As polícias Civil e Militar realizam uma operação, desde às 5h da manhã desta quarta-feira (19), na comunidade do Jacarezinho, Zona Norte do Rio.Marcos Porto/Agencia O Dia

Rio - Mais de mil agentes das polícias Civil e Militar realizaram, nesta quarta-feira, uma operação para ocupar as comunidades do Jacarezinho, na Zona Norte do Rio, e Muzema, na Zona Oeste. A ação policial foi um primeiro passo do novo programa do Governo do Estado que visa levar infraestrutura, educação, trabalho e segurança para as comunidades cariocas. Ainda sem mais detalhes sobre as próximas etapas do projeto, que só serão anunciadas pelo governador do Rio, Cláudio Castro, no próximo sábado, o programa gerou questionamentos por parte de cientistas políticos e antropólogos.
Capitão veterano do Batalhão de Operações Policiais Especiais (Bope), o antropólogo e especialista em segurança pública Paulo Storani acredita que uma ocupação policial pode ser o pontapé inicial para programas sociais de governo em comunidades dominadas pela criminalidade. Entretanto, ele afirma que é preciso mais do que polícia para que o projeto dê certo.
"Daqui em diante tudo vai depender dos desdobramentos que vão ocorrer ao longo do processo. Ele (o programa) foi lançado com uma grande operação, que é a primeira fase na ideia de implantação de qualquer atividade dentro de uma comunidade. Sobretudo, a partir do momento da implantação, você precisa acompanhar o que está acontecendo. Em termos da presença de outros atores do estado que não sejam as polícias, para que possa identificar as demandas da sociedade, da comunidade local, desenvolver projetos que atendam essas necessidades", pontuou Storani.

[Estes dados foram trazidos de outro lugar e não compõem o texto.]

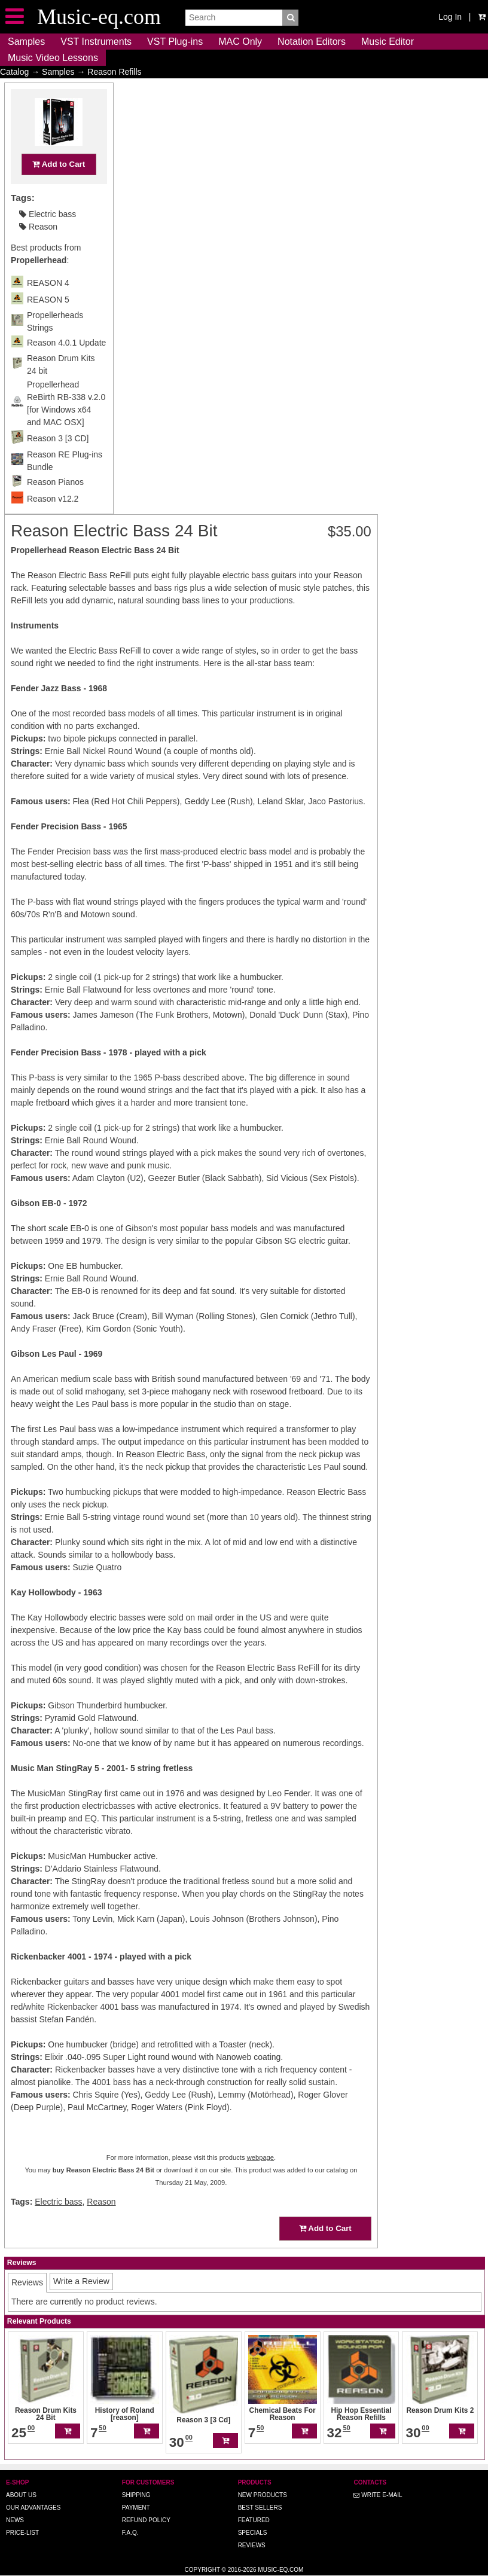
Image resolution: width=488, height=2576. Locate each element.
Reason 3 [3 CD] (58, 461)
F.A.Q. (130, 2532)
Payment (136, 2507)
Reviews (252, 2545)
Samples (26, 41)
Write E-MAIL (377, 2495)
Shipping (136, 2495)
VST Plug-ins (175, 41)
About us (21, 2495)
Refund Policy (146, 2520)
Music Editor (387, 41)
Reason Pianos (55, 505)
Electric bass (47, 237)
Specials (252, 2532)
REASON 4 (48, 306)
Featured (254, 2520)
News (15, 2520)
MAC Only (240, 41)
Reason (38, 250)
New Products (262, 2495)
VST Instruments (96, 41)
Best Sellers (260, 2507)
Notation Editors (311, 41)
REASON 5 (48, 323)
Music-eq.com (280, 2569)
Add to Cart (58, 187)
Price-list (22, 2532)
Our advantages (33, 2507)
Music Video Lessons (53, 58)
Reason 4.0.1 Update (66, 366)
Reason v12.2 (52, 522)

Em entrevista durante a operação desta quarta-feira, o porta-voz da PM, tenente-coronel Ivan Blaz, afirmou que há semelhanças entre o programa Cidade Integrada e o projeto das Unidades de Polícia Pacificadora (UPP). Para Storani, a aposta de Castro é um amadurecimento de antigos conceitos de destacamentos de polícia ostensiva e comunitária, mas há de se ter cuidado para que o novo programa não seja só mais um.
"A minha preocupação com as UPPs, na época, é que não havia ações integradas à ideia de pacificação de outros campos de ação do Estado, educação, cultura, esporte e lazer, assistência social. O que estamos vendo agora é o Governador do Estado apresentando um projeto que já tinha sido falado anteriormente de reativar as UPPS e, sem dúvida nenhuma, ela traz uma nova roupagem ao projeto anterior que terminou em fracasso, mas não por ponta da polícia, mas por conta da ausência do Estado. Mas acredito sim que há uma possibilidade de resgate, já foi provado isso", afirmou o antropólogo.
Coordenadora da Rede de Observatórios de Segurança do Centro de Estudos de Segurança e Cidadania (Cesec), a cientista social Silvia Ramos teme que o Cidade Integrada seja mais um programa de policiamento em comunidades, sem atender às necessidades da população.
"A primeira coisa importante ao lançar um novo projeto de ocupação de favelas no Rio de Janeiro é justamente esclarecer o que esse projeto tem de diferente em relação ao projeto das UPPs, lançado em 2008 e que fracassou. Um dos lugares onde fracassou, inclusive, foi na favela do Jacarezinho. É muito importante que o governo e as polícias esclareçam exatamente o que tem de diferente daqueles pontos que deram errado no passado e custaram vidas. É preciso investir na prevenção da violência e isso não se faz com armas. Deveriam investir em qualidade de educação, de lazer, de cultura, saúde e oportunidades de emprego, estabelecendo intervenções urbanas em parcerias com moradores. Os moradores estão lá há décadas, é preciso ouvir eles que sabem das suas prioridades", declarou.
Na ação desta quarta, foram empregados 1.200 policiais, entre 400 agentes da Polícia Civil e 800 da PM.
"As operações de hoje se basearam na superioridade numérica, técnica e tática, que é comum em processos de ocupação militar, por isso a ausência de confrontos. O preocupante é o que se desdobra a partir daí. Como será a atuação dos efetivos que permanecerão ocupando essas áreas?", questionou o cientista político André Rodrigues, coordenador do Laboratório de Estudos sobre Política e Violência da Universidade Federal Fluminense (UFF).